FAR OUT IN THE HIGH DESERT, fifty miles or so from Phoenix, stands a very large and circular five-story structure, the walls of which are plated with tile-like strips of white marble and broad panes of dark blue glass; its round, domed, and transparent roof is fashioned from thick, green-tinted, unbreakable polymer. This is Prometheus Hall, the main academic building of the New University of the Southwest.
There are twelve equally spaced double doors around Prometheus; opposite pairs of these doors open onto hallways that cut diagonally across the first floor of the building. Each of these pathways is paved with tiles of one of six colors: the three primary hues and their secondary complements. The tiled paths meet in and cross the Great Rotunda at the center of the huge building. This central chamber is the hollow heart of the desert university: where students, faculty, staff and visitors are welcome to stop and sit on one of eighty-six white marble benches—to read, contemplate or discuss, or merely to rest.
The four upper floors each consist of twelve equally sized pie-shaped classrooms. These forty-eight lecture halls are only eleven feet wide at the entrance but broaden to four times that width at the blue glass windows that look out over the Arizona desert.

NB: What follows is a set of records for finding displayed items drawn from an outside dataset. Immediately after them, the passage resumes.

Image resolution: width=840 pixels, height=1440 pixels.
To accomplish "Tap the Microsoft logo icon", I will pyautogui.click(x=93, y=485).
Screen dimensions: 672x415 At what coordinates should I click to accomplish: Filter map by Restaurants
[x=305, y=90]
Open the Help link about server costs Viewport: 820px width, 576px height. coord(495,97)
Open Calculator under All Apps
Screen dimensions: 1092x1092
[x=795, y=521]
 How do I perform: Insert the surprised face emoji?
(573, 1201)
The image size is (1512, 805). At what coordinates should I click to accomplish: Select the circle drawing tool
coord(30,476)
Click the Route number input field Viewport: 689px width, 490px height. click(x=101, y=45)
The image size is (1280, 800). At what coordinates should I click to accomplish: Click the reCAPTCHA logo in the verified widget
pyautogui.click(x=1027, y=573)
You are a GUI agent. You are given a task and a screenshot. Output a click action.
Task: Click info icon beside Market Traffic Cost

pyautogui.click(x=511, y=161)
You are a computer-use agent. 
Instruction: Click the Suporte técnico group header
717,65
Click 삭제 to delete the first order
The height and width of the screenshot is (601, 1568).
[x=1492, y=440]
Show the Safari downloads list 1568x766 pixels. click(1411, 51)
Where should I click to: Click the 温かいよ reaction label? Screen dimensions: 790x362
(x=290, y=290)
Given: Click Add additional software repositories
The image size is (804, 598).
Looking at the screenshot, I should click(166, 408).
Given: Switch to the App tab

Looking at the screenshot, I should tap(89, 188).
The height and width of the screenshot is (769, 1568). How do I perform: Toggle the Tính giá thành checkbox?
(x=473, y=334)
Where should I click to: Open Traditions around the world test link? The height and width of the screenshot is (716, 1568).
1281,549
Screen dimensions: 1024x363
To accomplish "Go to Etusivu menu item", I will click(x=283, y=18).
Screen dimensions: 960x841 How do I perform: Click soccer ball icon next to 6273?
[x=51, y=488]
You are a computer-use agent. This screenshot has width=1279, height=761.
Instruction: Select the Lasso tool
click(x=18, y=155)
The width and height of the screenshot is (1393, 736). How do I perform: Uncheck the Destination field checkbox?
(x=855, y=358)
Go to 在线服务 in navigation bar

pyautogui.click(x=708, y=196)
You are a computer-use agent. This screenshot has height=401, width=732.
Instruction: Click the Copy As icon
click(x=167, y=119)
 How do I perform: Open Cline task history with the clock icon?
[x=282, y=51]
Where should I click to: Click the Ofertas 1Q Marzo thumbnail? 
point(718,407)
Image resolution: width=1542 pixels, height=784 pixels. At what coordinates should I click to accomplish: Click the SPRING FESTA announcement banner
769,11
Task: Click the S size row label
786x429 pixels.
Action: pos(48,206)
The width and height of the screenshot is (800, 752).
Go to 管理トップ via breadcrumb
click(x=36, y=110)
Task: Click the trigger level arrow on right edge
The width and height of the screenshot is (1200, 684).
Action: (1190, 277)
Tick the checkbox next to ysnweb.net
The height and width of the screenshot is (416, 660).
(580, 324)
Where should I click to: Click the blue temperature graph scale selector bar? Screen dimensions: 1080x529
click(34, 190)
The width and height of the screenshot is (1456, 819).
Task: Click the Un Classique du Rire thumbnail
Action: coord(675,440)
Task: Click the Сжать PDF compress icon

Professor John Woman arrived at Prometheus fifteen minutes before one o’clock on the first Tuesday in September. He entered the building through Door Eleven, progressed down North Violet Lane to the periphery of the Great Rotunda where he ascended the zigzagging north stairwell to the fifth floor. He stopped, leaning his back against the triple-barred chrome rail overlooking the rotunda. There he watched as students went through the broad red-rimmed doorway of Lecture Hall Two.
The young associate professor stood exactly six feet tall with thick, curly brown hair; medium-brown skin; and generous, friendly features. Despite his slender build he gave the impression of quiet physical strength.
Professor Woman studied the young people entering his classroom. Some carried briefcases while others lugged big purses, shoulder bags, and backpacks. Three students carried nothing at all, just walked through the door to sit and listen, maybe trying to figure out whether or not to drop John’s challenging INTRODUCTION TO DECONSTRUCTIONIST HISTORICAL DEVICES. If they weren’t history majors, they might switch to a pottery class or Felton Malreaux’s POETRY APPRECIATION. History majors might transfer to Gregory Tracer’s HISTORY OF THE CIVIL WAR or Annette Eubanks’s FEMINIST OR REVISIONIST HISTORY?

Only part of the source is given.